From a recent Wired article:
THE DEVELOPER OF a popular open source package has been caught adding malicious code to it, leading to wiped files on computers located in Russia and Belarus. The move was part of a protest that has enraged many users and raised concerns about the safety of free and open source software.
The application, node.ipc, adds remote interprocess communication and neural networking capabilities to other open source code libraries. As a dependency, node.ipc is automatically downloaded and incorporated into other libraries, including ones like Vue.js CLI, which has more than 1 million weekly downloads.
Two weeks ago, the node.ipc author pushed a new version of the library that sabotaged computers in Russia and Belarus, the countries invading Ukraine and providing support for the invasion, respectively. The new release added a function that checked the IP address of developers who used the node.ipc in their own projects. When an IP address geolocated to either Russia or Belarus, the new version wiped files from the machine and replaced them with a heart emoji.
To conceal the malice, node.ipc author Brandon Nozaki Miller base-64-encoded the changes to make things harder for users who wanted to visually inspect them to check for problems.
Translated to common language, the open source community is motivated by ideology, not money. Since they are motivated by ideology, they constantly need to find “noble causes” and “change the world”. In this case, one such “noble individual” decided that the “noble cause” is to support Ukraine in its valiant struggle for fascism, theft, corruption and enrichment of criminals, and against Russia, and modified a popular open source project by adding malware that damages user data if the IP address is in antifascist countries. The code was base-64 encoded in order to prevent visual detection.

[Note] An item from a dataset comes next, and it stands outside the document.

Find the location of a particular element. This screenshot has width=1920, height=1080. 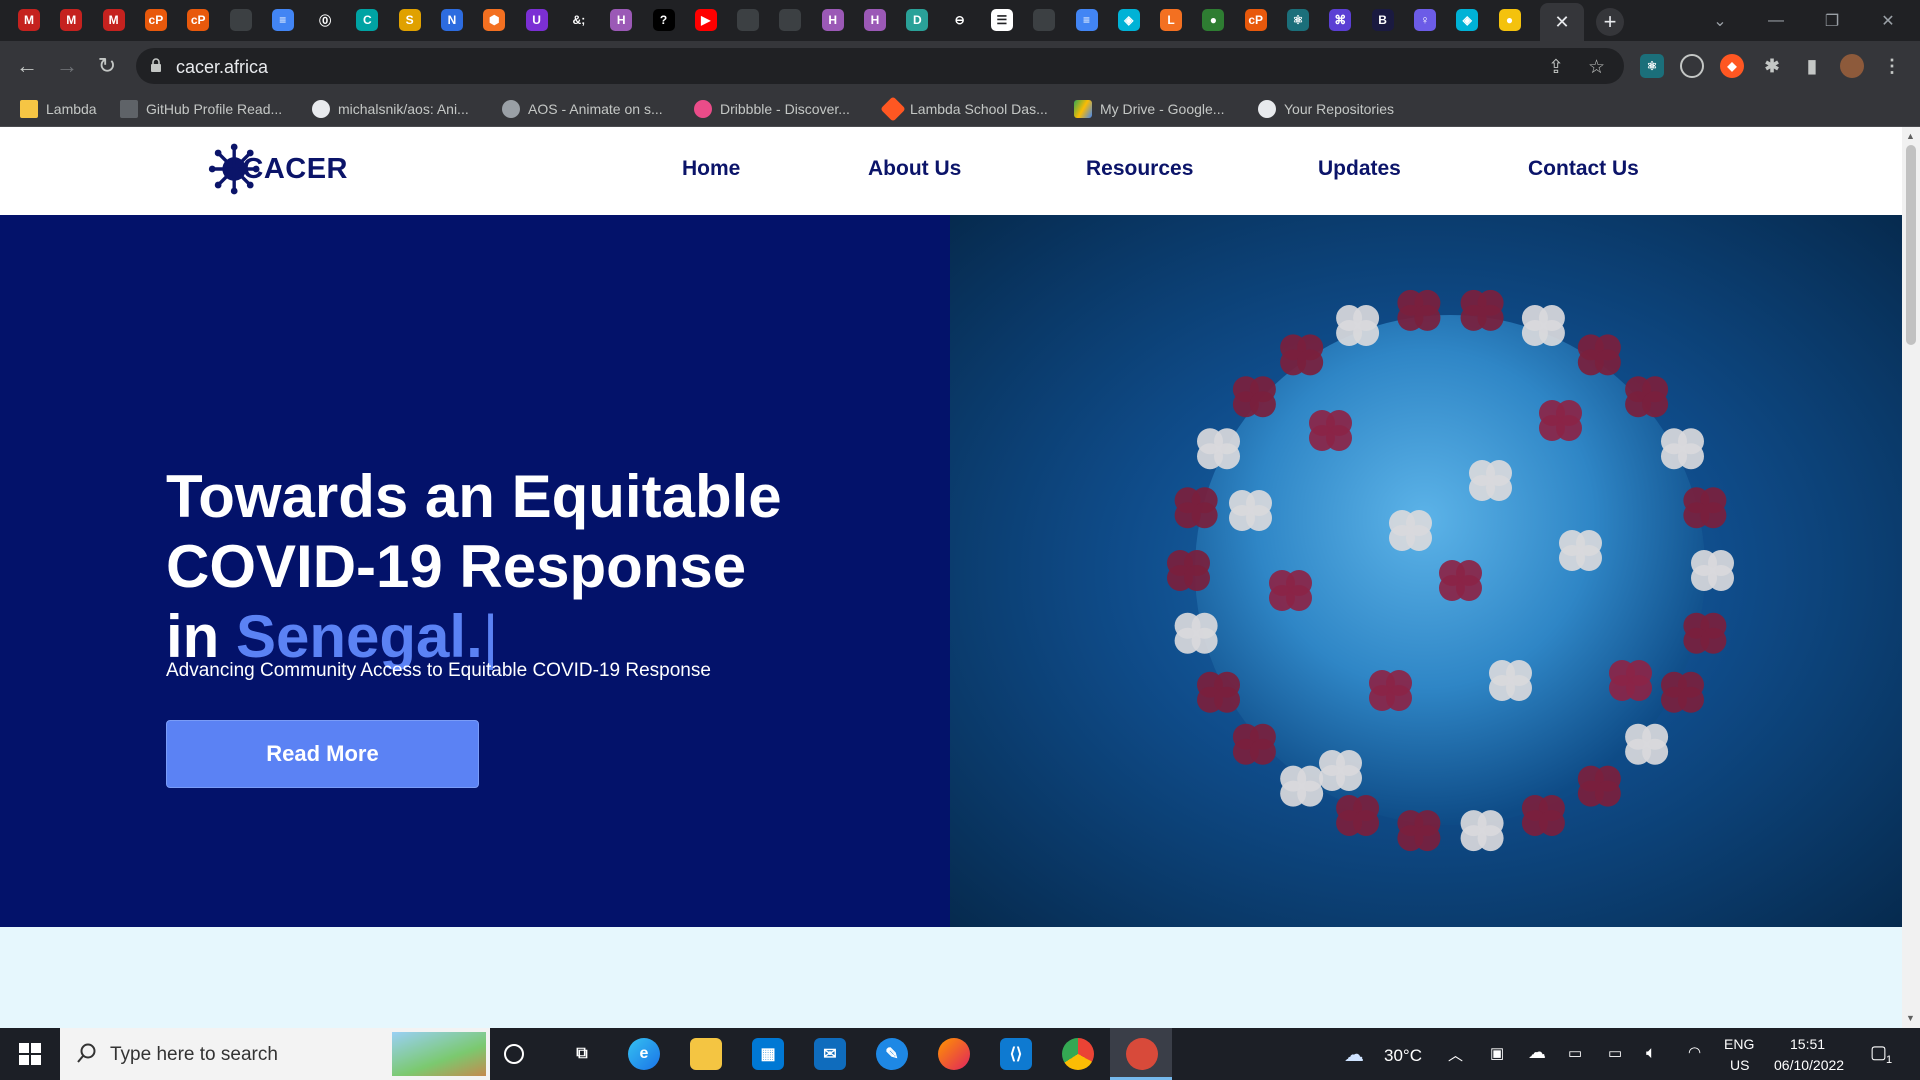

Now – if we have in mind that the supposedly “open source” projects are hardly ever peer-reviewed in normal times, because there are too many projects, and nobody really wants to bother with it because it’s assumed that, because the code is open to inspection, it actually is constantly inspected and reviewed – the fact remains that hundreds or thousands pieces of malware, carefully encoded to hide their real purpose, can be scattered across all sorts of open source projects, maintained by one or two actual developers who do all the work on the project while the “reviewers” will seldom give the source code even a passing glance, those project maintainers are starved for money and therefore easy target for bribery by governments or corporations, they are also possibly sensitive to other forms of pressure/blackmail, and then there are those who are ideologically motivated, in the sense that they, like all godless people, live empty and worthless lives and want to pretend that their lives matter and that they make a difference by contributing to the cause of the day. There’s absolutely no reason why I would assume that open source projects are trustworthy, which means I would have to either personally go through them – for which I lack both time and motivation – or trust someone who will provide oversight, in which case quo custodiet ipsos custodes?
I told the packet manager in the Linux distro I use to list all the installed packages and there were 2147 of them, and I inspected source code in exactly 0 of those. If n (where n,o,p > 0) % of all contributors were sensitive to ideological virtue-signalling, o% were sensitive to money issues and p% were sensitive to blackmail, how many hidden pieces of malware could they have hidden in there, carefully masked by either obfuscation, function by omission or function by interaction with other pieces of the puzzle, which is all very hard to detect?
Basically, if I want something that will work reliably in all kinds of scenarios, Linux and other open source solutions are arguably no better than the proprietary ones; they just have different sets of issues, which is why I try to average-out by using all the available platforms and maintain sufficient proficiency in all of them to be able to instantly platform-hop if one of them is disabled.